Korzystanie z Gmaila na Windowsie 10 może kosztować utratę maili
Radzimy zachować szczególną ostrożność w korzystaniu z usługi Gmail za pośrednictwem aplikacji Poczta w Windowsie 10. U niektórych użytkowników pojawił się błąd, który w razie nieostrożności może doprowadzić do utraty ważnych maili.
Wygląda na to, że ktoś w Microsofcie przedwcześnie wysłał nową wersję aplikacji Poczta i Kalendarz do Microsoft Store. U wybranej grupy użytkowników korzystających z usługi Gmail występuje dość kompromitujący błąd. Nie u wszystkich – u mnie wszystko działa bez zarzutu, mimo iż mam najnowszą wersję aplikacji. Trudno jednak zignorować piętrzące się na forum Microsoft Answers zgłoszenia.

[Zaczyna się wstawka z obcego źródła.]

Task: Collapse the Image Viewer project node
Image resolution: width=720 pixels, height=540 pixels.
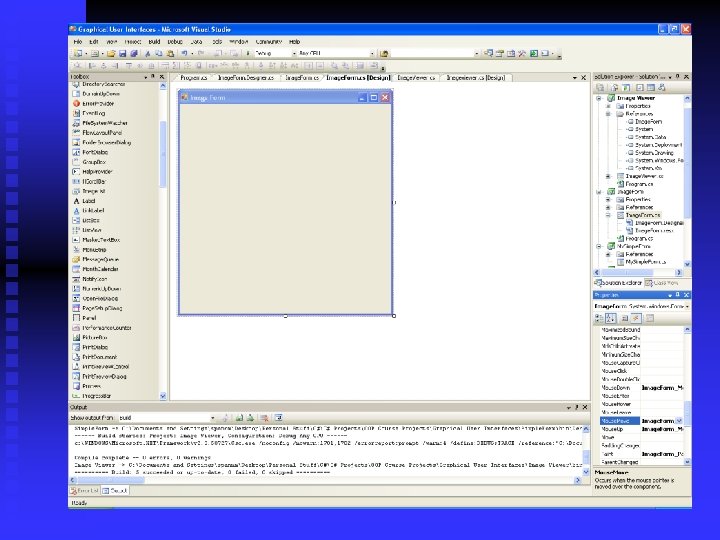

Poczta w Windows 10 myli foldery Gmaila. Wysłane maile trafiają do spamu.
Aplikacja, zamiast umieszczać jak do tej pory wysłane wiadomości w folderze Wysłane, umieszcza je w tym przeznaczonym do spamu. Rodzi to dwa problemy. Pierwszy, oczywisty: trudniej odnaleźć maile, które są nam potrzebne w danej chwili. Jest jednak jeszcze drugi: poczta usuwana z folderu niechcianych wiadomości nie trafia do Kosza, a jest usuwana bezpowrotnie. Jeżeli więc niechcący usuniemy ze spamu ważną wiadomość, już jej nie odzyskamy.
Dodatkowo, użytkownicy dotknięci problemem twierdzą również, że nie mogą dodać do aplikacji nowego Konta Google. Wszelkie próby podpięcia Gmaila do Poczty kończą się komunikatem o błędzie – choć nadal działa dodawanie konta ręcznie, przez mniej wydajny protokół IMAP.
Jedyną pociechą jest fakt, że usterka zdaje się być ograniczona tylko do małej grupy użytkowników. Oraz że aktualizacja systemowego klienta pocztowego może być dokonana automatycznie przez Microsoft Store, bez konieczności wydawania nowej wersji całego Windowsa – co pozwala mieć nadzieję, że wpadka szybko zostanie usunięta.